Gomorra è una serie tv crime in cui manca quasi totalmente la controparte poliziesca. Ciò è singolare perché ovviamente non è una storia girata in un luogo esotico avvolto in un indefinito e nebuloso assetto istituzionale. Siamo alle porte di una delle città più grandi e più importanti d’Europa. E qui, gli sceneggiatori offrono una rappresentazione dei fatti che trasuda una pesante denuncia di impotenza dello Stato in tutti i suoi reticoli. Una sorta di bolla galleggiante in cui avviene di tutto, nell’indifferenza generale. Esecuzioni alla luce del giorno, gruppi criminali che mettono i propri rivali agli arresti “di quartiere”, disponendo anche dei mezzi di controllo e implementazione dell’ordinanza criminale, operazioni paramilitari per dare l’assalto ad interi palazzi (con tanto di sequestro di inquilini all’interno di van), gente che di notte entra nei cimiteri e si ricava un loculo last minute dissotterrando i morti.

L’originalità non sta tanto nel fatto che i buoni non ci siano, e che il copione sia tenuto in piedi da cattivi che affrontano altri cattivi nella lotta per il potere. Di questo è piena la storia del cinema. Ma piuttosto nella peculiarità di gruppi antagonisti di cattivi che operano indisturbati in una zona franca in cui tutto è possibile. E chiunque si trovi a vivere in questi confini del possibile viene trascinato in un vortice di indicibile violenza. Innocenti, complici, brave persone, e quelli disposti a reggere il gioco. In questo senso Gomorra rappresenta un’evoluzione drammatica anche rispetto all’altra serie di culto che l’ha preceduta, Romanzo Criminale. Nella saga della banda della Magliana, i protagonisti erano altrettanto cattivi, anzi forse un po’ meno.

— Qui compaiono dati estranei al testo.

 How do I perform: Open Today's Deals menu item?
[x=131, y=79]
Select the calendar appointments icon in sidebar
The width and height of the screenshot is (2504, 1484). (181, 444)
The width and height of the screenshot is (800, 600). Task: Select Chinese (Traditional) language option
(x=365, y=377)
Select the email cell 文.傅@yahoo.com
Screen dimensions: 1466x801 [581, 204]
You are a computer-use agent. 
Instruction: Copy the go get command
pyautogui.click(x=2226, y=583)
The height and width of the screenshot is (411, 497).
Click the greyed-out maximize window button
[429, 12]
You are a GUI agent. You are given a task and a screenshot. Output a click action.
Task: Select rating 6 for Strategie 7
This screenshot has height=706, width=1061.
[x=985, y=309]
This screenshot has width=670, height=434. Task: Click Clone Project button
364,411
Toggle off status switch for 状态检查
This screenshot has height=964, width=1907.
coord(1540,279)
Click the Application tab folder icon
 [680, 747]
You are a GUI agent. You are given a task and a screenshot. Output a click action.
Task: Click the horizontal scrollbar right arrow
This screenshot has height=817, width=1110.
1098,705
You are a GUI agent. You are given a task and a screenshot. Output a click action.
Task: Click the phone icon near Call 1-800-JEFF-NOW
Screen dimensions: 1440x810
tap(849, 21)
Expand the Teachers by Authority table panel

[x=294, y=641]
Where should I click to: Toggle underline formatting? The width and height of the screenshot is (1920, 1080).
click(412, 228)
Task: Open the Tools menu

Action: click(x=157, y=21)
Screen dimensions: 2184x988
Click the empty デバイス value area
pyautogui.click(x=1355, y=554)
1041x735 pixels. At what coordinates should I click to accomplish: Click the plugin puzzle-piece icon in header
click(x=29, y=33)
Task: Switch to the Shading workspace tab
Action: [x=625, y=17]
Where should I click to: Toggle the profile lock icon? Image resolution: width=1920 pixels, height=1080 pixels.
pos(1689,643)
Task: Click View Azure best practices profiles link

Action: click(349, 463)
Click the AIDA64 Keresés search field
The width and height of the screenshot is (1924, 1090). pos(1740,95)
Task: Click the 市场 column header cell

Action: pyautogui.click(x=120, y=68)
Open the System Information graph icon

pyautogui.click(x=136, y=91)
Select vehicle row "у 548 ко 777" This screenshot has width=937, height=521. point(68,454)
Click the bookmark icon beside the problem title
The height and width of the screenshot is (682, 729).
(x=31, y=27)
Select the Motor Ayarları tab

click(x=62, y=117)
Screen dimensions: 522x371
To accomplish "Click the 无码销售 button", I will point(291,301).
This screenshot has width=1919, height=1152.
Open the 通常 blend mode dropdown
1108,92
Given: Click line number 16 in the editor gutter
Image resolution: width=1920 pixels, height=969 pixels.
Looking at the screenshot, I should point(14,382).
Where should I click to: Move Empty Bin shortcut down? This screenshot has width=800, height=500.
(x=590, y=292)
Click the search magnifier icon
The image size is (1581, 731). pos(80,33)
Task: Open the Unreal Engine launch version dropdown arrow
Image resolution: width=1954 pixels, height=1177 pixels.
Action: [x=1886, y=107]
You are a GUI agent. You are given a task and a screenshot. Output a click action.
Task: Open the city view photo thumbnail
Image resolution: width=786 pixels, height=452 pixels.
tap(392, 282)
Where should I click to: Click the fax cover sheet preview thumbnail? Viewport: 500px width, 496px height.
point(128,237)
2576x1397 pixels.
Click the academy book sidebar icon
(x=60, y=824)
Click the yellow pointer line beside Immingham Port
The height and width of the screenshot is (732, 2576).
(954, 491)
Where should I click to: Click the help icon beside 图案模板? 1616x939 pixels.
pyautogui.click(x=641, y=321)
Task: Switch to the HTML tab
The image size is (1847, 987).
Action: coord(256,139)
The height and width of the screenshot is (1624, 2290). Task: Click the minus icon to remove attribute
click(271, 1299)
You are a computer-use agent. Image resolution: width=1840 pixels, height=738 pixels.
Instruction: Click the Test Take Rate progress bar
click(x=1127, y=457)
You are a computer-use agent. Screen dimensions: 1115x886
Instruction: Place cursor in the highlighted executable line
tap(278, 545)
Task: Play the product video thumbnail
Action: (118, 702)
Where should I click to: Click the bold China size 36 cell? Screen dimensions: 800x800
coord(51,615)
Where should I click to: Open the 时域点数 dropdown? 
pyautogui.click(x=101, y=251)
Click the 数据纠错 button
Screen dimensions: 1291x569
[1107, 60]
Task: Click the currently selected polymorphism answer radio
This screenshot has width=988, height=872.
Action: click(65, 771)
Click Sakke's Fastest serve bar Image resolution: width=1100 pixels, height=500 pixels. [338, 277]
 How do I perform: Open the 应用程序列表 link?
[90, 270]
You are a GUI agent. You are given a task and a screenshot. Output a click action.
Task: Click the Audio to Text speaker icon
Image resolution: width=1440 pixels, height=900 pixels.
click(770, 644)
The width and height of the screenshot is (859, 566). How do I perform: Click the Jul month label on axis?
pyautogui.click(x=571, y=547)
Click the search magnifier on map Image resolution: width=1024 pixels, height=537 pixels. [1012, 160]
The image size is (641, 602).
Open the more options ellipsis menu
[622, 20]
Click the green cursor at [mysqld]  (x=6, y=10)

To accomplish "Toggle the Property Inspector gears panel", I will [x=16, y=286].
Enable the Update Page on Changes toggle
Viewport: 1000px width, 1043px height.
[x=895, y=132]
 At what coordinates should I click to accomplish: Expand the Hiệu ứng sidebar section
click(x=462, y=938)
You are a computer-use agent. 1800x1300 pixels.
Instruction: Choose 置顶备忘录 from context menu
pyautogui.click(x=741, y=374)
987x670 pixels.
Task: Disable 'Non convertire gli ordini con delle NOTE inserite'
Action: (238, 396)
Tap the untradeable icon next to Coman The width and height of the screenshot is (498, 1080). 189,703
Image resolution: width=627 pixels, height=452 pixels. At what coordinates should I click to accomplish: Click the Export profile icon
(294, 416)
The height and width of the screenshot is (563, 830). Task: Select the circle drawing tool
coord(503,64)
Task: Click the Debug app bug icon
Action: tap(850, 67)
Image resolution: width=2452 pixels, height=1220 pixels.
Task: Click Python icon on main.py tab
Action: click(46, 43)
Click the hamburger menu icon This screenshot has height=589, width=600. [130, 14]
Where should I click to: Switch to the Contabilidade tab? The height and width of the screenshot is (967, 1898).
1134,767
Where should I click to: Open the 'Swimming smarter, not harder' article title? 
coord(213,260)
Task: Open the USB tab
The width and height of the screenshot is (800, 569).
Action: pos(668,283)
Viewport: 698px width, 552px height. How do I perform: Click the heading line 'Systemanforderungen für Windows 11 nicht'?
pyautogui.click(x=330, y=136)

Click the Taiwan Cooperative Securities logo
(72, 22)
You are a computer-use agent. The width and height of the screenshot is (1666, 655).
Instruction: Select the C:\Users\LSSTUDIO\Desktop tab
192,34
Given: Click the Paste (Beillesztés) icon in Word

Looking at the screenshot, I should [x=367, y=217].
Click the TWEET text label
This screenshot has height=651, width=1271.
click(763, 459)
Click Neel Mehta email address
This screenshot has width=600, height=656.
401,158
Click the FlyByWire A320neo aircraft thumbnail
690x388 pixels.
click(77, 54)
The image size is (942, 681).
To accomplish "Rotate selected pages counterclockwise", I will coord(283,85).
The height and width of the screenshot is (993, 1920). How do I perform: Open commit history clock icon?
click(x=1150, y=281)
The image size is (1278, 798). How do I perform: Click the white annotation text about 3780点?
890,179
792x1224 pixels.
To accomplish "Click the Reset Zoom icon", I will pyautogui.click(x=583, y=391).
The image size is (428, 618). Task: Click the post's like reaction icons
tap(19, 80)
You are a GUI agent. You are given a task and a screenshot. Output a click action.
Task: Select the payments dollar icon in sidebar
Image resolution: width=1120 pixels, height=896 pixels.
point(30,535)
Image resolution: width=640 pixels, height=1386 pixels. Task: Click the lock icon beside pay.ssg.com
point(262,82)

Nella loro conquista di Roma si scontravano con altre formazioni criminali, locali e nazionali. Lì lo Stato c’era, il commissario di polizia era uno dei personaggi principali. E, puntualmente, doveva prendere atto della sua impotenza di fronte alla forza di una banda di criminali, molto caratterizzati nella loro rappresentazione, che sembrava potere qualsiasi cosa. Ma ciò avveniva perché, a un secondo e più oscuro livello statuale (rappresentato nella serie sotto forma di imprecisati servizi segreti), si stabilivano i confini entro cui i protagonisti criminali potevano prendersi gioco dei personaggi del livello statuale inferiore, quello che vive alla luce del giorno, il commissario e i poliziotti per intenderci.

Il racconto di questo dualismo tra piano alto e piano basso delle istituzioni pubbliche non era certamente rassicurante, ma dava l’idea di uno Stato che teneva la situazione sotto controllo, al punto da intervenire con disinvoltura per alterare l’assetto del gruppo criminale a proprio piacimento (senza aggiungere altro per non spoilerare chi non ha ancora visto e magari vuole farlo, Romanzo Criminale). In sostanza, la rappresentazione offerta dagli sceneggiatori di Romanzo Criminale, partendo dall’omonimo romanzo, è quella di un caos che esiste fintanto che lo Stato lo lascia esistere. In Gomorra invece gli sceneggiatori trasmettono la sensazione di una generale impotenza, o forse deliberato disinteresse, o un misto di entrambe le cose. E questo è uno dei modi più tragici in cui le sventure italiane siano state fin qui raccontate sul piccolo schermo.